TEXTAUSZUG ::
Berlin, Deutschland (Weltexpress). Am Sonnabend wird die Geigerin Arabella Steinbacher im Konzerthaus Berlin mit dem Rundfunk-Sinfonieorchester Berlin das Violinkonzert von Paul Hindemith (1939) spielen. Das Konzert wird mit Spannung erwartet, denn nach dem Abschied Marek Janowskis als Chefdirigent wird zum ersten Mal Wladimir Jurowski als Designierter Chefdirigent des Orchesters ans Pult treten.
Was für ein Zusammentreffen von Zufällen. Das Konzert wurde angekündigt, während ich auf der Suche nach einem Rätsel aus dem Leben des Geigers Szymon Goldberg (1909-1993) war. Goldberg und das Violinkonzert Hindemiths haben ihre Geschichte – eine unvollendete.
Szymon Goldberg wurde bereits mit 16 Jahren Konzertmeister der Dresdner Philharmonie. 1929 ging er zu Wilhelm Furtwängler nach Berlin, bei dem er Erster Konzertmeister des Berliner Philharmonischen Orchesters war. Als Jude wurde er von den Nazis schikaniert. Aber er war nicht nur ein Verfemter, er war auch ein Gegner der Nazis. Er hatte es abgelehnt zu spielen, wenn Hitler ins Konzert kam. Als dann seine Frau Maria einen Zusammenstoß mit der Gestapo hatte, in der jene ihr mit KZ drohte, verließen beide am 1. Mai 1934 fluchtartig Deutschland. Sie ließen sich in Brüssel nieder.
Nach dem Überfall Nazideutschlands auf Belgien nahm Goldberg ein Engagement für eine Konzertreise in »Niederländisch-Indien« (Indonesien) an. 1943 besetzten japanische Truppen die Insel Java, wo sich Goldberg aufhielt. Nach der »Aufklärung« durch Nazi-Emissäre verhafteten die Japaner alle Juden und Freimaurer. Ab September 1943 wurden die Goldbergs in 14 japanischen Gefängnissen und Konzentrationslagern gefangen gehalten. Am 6. September 1945 wurden sie befreit und gelangten nach Australien und später in die USA.
Bereits 1939 und 1940 hatte Szymon Goldberg mit dem Palestine Symphony Orchestra Konzerte gegeben. Auf Einladung des Orchesters, heute des Israel Philharmonic Orchestra (IPO), reiste er 1946 von Sydney nach Tel Aviv und trat dort in neun Konzerten auf. In Tel Aviv sah Goldberg seinen Bruder Jerzy wieder. Jerzy und seine Frau Ziuta waren die einzigen Überlebenden der Familie Goldberg aus Warschau.
Von 1946 bis 1952 gab Goldberg in Palästina und später In Israel 24 Konzerte. Er spielte Violinkonzerte von Bach, Haydn, Mozart, Beethoven, Mendelssohn-Bartholdy und Brahms. Im Oktober 1947 spielte er an einem Abend Violinkonzerte von Bach, Haydn, Mozart und Beethoven.

MATERIAL ::
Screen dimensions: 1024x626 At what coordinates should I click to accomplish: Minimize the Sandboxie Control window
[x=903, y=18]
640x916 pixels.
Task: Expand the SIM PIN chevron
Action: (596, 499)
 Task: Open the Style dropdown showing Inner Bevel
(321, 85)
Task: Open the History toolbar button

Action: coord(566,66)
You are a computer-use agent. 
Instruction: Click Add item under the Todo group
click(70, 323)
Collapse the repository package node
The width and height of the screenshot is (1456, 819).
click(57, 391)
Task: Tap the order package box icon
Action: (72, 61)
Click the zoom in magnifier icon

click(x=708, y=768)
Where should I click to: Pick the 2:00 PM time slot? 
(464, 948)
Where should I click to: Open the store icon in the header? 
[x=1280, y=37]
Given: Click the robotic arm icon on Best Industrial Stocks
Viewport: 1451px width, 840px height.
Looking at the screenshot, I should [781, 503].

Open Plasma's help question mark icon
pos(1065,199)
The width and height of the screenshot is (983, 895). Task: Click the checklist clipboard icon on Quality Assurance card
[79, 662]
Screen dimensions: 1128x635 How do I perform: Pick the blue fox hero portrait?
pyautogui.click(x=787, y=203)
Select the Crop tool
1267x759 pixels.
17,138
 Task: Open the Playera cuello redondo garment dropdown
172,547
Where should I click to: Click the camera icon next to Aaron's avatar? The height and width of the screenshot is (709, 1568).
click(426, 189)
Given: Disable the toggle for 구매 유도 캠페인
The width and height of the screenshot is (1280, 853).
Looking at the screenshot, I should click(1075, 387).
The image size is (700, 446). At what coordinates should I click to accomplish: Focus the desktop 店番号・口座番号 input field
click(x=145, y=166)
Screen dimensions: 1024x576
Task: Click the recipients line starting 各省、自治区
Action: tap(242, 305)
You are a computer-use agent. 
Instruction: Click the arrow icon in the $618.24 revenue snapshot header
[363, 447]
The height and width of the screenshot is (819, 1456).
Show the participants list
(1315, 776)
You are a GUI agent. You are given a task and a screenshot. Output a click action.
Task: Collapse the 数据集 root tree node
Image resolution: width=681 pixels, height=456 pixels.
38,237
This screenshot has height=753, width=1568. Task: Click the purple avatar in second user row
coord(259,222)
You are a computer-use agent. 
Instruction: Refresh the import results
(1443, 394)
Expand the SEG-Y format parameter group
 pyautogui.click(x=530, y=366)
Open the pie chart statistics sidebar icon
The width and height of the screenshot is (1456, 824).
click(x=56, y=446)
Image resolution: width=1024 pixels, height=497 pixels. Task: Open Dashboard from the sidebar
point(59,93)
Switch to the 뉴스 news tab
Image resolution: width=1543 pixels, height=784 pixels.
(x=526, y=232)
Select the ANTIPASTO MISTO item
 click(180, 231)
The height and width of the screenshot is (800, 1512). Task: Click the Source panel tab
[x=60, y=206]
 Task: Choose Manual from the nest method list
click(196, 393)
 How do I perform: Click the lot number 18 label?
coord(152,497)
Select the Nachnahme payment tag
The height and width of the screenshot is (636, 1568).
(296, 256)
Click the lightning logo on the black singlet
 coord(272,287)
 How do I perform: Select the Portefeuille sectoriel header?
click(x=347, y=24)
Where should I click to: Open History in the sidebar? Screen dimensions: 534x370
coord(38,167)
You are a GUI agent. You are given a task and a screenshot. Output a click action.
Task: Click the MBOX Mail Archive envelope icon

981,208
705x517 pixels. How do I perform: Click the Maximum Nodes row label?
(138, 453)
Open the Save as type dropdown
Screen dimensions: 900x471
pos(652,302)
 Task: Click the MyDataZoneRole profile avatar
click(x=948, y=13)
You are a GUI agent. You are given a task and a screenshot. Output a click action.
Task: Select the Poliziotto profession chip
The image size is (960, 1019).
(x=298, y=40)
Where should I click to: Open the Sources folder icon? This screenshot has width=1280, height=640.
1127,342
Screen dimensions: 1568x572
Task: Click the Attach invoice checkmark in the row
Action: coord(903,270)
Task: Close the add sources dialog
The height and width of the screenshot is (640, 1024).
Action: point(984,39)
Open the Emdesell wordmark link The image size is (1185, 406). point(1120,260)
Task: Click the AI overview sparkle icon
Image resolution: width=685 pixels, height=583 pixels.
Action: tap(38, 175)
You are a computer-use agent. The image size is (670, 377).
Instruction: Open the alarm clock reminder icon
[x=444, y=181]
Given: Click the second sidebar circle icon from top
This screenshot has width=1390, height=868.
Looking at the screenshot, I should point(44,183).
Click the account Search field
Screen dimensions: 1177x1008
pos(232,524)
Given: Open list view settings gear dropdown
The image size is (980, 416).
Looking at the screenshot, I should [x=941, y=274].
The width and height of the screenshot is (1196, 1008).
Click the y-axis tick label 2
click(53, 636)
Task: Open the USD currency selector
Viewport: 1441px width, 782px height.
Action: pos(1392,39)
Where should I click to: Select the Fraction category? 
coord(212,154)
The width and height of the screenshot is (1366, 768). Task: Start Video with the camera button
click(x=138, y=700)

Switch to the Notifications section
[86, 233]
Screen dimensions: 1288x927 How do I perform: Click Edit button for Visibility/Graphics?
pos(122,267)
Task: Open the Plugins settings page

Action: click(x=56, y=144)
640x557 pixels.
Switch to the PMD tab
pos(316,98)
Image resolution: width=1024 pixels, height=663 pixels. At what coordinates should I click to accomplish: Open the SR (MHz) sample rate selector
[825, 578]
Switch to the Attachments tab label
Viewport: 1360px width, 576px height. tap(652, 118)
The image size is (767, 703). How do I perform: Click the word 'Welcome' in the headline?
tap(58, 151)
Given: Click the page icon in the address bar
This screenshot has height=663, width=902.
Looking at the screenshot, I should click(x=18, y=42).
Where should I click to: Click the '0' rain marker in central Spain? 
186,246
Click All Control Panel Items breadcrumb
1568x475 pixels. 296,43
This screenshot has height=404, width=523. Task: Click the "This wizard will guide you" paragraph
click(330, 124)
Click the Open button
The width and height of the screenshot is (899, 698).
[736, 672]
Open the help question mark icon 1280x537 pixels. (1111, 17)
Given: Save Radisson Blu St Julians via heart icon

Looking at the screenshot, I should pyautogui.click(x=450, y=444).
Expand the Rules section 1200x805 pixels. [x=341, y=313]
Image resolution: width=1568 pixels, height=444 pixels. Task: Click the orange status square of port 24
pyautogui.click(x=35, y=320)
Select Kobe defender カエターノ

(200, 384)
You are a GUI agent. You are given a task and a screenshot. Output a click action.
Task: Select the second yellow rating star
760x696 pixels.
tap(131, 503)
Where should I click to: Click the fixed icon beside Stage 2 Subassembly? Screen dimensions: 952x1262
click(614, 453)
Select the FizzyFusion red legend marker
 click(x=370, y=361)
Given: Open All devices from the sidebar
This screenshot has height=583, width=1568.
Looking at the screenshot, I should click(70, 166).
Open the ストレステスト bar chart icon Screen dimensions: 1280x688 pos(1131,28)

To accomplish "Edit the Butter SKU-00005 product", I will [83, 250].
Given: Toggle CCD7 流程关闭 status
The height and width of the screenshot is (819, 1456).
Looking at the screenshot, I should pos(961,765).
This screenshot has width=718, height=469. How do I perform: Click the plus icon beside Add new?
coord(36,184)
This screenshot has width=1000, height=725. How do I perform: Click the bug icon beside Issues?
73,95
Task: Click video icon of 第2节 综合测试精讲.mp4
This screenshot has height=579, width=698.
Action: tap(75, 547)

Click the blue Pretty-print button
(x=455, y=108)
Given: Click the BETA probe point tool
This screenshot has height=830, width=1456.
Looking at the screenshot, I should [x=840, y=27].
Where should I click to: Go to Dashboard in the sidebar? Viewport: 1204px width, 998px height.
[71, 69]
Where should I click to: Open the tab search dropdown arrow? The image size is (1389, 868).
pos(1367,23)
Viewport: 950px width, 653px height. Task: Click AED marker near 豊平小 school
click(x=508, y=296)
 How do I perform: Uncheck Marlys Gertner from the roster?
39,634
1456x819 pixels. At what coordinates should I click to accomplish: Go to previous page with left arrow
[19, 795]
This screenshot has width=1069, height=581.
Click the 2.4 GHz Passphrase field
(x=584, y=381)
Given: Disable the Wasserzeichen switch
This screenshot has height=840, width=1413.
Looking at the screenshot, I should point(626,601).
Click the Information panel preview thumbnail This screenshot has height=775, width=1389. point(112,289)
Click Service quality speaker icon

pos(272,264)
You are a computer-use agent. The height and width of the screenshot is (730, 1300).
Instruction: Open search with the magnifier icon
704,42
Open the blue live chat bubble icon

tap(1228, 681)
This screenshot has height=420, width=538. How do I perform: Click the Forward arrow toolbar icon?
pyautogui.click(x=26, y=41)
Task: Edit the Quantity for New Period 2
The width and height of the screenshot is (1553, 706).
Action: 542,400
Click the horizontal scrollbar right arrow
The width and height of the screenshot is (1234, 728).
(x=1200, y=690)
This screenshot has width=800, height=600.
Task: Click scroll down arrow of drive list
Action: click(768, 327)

KURZAUFGABE 1 :: Schreiben Sie aus dem Textauszug die Passage ab, die mit „Szymon Goldberg wurde“ beginnt und mit „in Brüssel nieder.“ endet.
KURZAUFGABE 2 ::
Beantworten Sie anhand des Textauszugs folgende Fragen:
(a) Mit wie vielen Jahren wurde Szymon Goldberg Konzertmeister der Dresdner Philharmonie?
(b) An welchem Datum verließen Goldberg und seine Frau Deutschland?
(c) Wie viele Konzerte gab Goldberg von 1946 bis 1952 in Palästina und später in Israel?

SCHRIFTLICHE LÖSUNG 1 ::
Szymon Goldberg wurde bereits mit 16 Jahren Konzertmeister der Dresdner Philharmonie. 1929 ging er zu Wilhelm Furtwängler nach Berlin, bei dem er Erster Konzertmeister des Berliner Philharmonischen Orchesters war. Als Jude wurde er von den Nazis schikaniert. Aber er war nicht nur ein Verfemter, er war auch ein Gegner der Nazis. Er hatte es abgelehnt zu spielen, wenn Hitler ins Konzert kam. Als dann seine Frau Maria einen Zusammenstoß mit der Gestapo hatte, in der jene ihr mit KZ drohte, verließen beide am 1. Mai 1934 fluchtartig Deutschland. Sie ließen sich in Brüssel nieder.

SCHRIFTLICHE LÖSUNG 2 ::
(a) Mit 16 Jahren.
(b) Am 1. Mai 1934.
(c) 24 Konzerte.